• [Direction] In the Risk.net weekly roundup below, to what did a senior regulator trace the growing interest rate risk at US banks?

• [Document excerpt]
★ ★ ★

Disjointed regulation, CCP support and the future of swaps trading
The week on Risk.net, October 20–26 2017
Bankers lament growing global regulatory fragmentation: Piecemeal roll-out of Basel III will be “enormously costly”
Reporting rules key for EU-US swaps trading equivalence: Market participants welcome outcomes-based approach, but need clarity where rules differ
CCPs say central bank access needed to avoid liquidity crisis: Uniform access to deposit accounts and overnight liquidity vital, say market participants
COMMENTARY: New risks and old problems
The annual Risk USA conference opened in New York this week, and the atmosphere has been far from cheerful. Though the US has seen more than seven years of economic growth since the end of the financial crisis, the gains made in the post-crisis period now seem to be eroding, while new causes for concern are growing rapidly.
Last week, regulatory fragmentation made the news in the UK-EU context, with the continental regulatory consensus splitting apart in the wake of the UK’s Brexit vote. This week it’s a global concern, with speakers in New York warning that the implementation of the Basel III capital standards, the cornerstone of the post-crisis regulatory edifice, will be slower and more expensive as a result of the failure of different countries’ financial regulators to play well together. Even the regulations themselves are proving unco-operative, with some banks worried about a costly and intractable clash between the Volcker rule and FRTB requirements.
Meanwhile a senior regulator warned that growing interest rate risk, which he traced to the unusually low and stable rates environment since the crisis, was being under-appreciated by US banks – and could lead to sudden increases in stress, especially as the US Federal Reserve raises rates and tapers off its lending. Herding behaviour could also be a problem, as banks have tended to converge on similar risk models, often provided by the same small set of vendors, to model interest rate risk in the banking book.

★ ★ ★

• [Data supplied]
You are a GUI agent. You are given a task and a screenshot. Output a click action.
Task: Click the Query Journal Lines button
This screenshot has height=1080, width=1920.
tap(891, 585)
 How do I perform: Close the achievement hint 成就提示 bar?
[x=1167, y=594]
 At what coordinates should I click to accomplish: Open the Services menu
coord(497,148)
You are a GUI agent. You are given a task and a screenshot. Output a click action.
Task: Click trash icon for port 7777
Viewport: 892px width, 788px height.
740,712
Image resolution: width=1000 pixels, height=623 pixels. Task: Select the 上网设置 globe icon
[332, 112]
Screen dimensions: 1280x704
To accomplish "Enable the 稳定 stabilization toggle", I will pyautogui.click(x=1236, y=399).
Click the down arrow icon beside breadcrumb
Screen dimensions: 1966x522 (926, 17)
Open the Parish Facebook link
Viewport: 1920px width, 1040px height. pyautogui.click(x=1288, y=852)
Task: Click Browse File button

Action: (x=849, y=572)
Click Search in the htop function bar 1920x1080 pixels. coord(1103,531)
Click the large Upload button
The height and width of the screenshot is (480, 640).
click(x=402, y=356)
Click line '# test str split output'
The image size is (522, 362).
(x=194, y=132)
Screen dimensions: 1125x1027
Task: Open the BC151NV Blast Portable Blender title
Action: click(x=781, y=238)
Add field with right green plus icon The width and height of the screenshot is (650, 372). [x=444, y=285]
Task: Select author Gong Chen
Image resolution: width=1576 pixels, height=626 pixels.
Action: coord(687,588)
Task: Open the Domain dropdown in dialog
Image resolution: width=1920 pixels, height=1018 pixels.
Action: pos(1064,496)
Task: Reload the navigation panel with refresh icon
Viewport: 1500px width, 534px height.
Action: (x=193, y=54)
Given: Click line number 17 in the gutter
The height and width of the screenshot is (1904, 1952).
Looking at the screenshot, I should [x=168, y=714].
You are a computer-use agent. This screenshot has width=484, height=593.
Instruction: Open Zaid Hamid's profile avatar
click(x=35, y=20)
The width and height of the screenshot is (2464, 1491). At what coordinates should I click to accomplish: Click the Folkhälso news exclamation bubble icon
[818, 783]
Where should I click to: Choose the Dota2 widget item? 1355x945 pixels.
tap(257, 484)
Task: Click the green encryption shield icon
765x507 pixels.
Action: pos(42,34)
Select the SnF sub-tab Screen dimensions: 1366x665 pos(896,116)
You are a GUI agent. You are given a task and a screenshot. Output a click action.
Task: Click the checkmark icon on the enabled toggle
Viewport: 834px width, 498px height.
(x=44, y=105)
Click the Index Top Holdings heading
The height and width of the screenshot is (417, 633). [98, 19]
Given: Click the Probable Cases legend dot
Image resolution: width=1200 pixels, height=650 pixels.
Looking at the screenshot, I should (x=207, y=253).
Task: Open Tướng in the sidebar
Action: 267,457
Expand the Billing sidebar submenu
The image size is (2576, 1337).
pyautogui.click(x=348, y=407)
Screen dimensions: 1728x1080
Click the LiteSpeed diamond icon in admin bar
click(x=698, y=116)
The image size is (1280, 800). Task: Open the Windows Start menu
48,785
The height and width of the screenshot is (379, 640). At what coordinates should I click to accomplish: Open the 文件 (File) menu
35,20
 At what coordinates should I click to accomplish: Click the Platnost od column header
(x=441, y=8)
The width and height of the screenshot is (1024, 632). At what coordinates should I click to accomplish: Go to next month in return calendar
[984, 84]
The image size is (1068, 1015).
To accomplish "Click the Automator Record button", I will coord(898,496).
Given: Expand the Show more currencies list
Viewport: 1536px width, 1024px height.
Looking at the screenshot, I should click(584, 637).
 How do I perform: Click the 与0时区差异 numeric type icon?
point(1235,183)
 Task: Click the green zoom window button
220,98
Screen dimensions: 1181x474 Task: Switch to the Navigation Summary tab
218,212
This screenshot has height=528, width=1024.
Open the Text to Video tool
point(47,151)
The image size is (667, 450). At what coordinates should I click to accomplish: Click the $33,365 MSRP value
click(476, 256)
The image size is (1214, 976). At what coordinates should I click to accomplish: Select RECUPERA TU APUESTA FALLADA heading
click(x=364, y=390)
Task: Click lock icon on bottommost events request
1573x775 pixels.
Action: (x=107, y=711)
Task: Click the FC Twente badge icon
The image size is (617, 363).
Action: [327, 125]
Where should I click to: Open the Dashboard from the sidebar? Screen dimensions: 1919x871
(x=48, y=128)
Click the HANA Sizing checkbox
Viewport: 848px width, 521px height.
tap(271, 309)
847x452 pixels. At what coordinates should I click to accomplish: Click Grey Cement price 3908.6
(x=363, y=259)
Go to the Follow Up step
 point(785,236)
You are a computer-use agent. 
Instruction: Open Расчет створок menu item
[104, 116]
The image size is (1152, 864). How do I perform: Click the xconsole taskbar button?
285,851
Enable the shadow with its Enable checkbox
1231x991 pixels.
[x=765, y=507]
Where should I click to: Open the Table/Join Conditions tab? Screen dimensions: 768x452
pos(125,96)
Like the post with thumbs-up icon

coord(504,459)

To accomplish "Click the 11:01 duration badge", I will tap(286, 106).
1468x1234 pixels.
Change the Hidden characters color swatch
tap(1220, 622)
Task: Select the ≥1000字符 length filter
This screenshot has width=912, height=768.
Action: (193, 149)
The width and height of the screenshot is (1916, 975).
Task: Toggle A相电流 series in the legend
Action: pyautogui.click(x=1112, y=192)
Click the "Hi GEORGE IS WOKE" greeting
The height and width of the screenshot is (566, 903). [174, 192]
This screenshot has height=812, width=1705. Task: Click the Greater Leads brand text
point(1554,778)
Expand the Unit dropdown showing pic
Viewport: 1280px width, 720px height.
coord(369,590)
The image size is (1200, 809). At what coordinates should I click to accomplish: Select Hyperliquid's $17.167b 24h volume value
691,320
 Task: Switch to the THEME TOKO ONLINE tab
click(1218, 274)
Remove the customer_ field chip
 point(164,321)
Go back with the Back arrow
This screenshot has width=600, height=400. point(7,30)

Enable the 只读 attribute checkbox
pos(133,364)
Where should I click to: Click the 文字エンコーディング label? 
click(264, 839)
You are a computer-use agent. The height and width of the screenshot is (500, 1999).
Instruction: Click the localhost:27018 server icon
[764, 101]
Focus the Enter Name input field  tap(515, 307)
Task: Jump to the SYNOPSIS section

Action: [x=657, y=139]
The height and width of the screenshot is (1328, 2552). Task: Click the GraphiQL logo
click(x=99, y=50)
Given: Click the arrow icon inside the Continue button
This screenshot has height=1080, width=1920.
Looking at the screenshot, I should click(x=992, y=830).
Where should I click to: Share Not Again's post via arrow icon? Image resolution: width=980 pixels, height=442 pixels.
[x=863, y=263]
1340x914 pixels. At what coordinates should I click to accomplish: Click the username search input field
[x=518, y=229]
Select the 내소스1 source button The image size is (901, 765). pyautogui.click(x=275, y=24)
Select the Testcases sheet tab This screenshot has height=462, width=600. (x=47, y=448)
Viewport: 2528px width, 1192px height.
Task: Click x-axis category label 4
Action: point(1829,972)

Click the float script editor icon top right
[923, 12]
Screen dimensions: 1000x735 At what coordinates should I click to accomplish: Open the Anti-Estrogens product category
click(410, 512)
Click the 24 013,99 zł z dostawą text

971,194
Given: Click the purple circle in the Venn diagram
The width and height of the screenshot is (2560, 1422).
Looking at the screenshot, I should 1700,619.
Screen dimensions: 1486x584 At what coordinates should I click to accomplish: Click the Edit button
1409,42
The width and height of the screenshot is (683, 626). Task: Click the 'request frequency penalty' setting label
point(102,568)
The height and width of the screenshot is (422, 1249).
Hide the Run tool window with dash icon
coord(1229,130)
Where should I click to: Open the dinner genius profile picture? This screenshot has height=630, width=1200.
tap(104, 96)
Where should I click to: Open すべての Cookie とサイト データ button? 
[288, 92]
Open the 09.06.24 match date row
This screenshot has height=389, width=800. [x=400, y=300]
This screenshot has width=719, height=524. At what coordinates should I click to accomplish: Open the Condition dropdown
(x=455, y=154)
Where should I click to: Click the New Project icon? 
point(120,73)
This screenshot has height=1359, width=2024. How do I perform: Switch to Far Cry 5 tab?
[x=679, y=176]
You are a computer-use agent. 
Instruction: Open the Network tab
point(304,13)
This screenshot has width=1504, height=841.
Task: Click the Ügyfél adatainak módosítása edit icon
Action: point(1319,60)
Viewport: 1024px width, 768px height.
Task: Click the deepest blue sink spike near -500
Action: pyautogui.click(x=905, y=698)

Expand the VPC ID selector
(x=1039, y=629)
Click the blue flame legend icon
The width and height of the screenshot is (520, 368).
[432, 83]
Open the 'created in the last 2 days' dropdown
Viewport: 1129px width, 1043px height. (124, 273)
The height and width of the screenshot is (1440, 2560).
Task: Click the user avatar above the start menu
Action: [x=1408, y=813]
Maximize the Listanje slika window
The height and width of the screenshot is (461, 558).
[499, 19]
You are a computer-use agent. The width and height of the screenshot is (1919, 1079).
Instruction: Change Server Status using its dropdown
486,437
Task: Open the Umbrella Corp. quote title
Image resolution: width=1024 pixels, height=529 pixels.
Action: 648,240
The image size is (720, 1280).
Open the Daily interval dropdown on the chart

★ ★ ★

• [Reply to the task] The unusually low and stable rates environment since the crisis.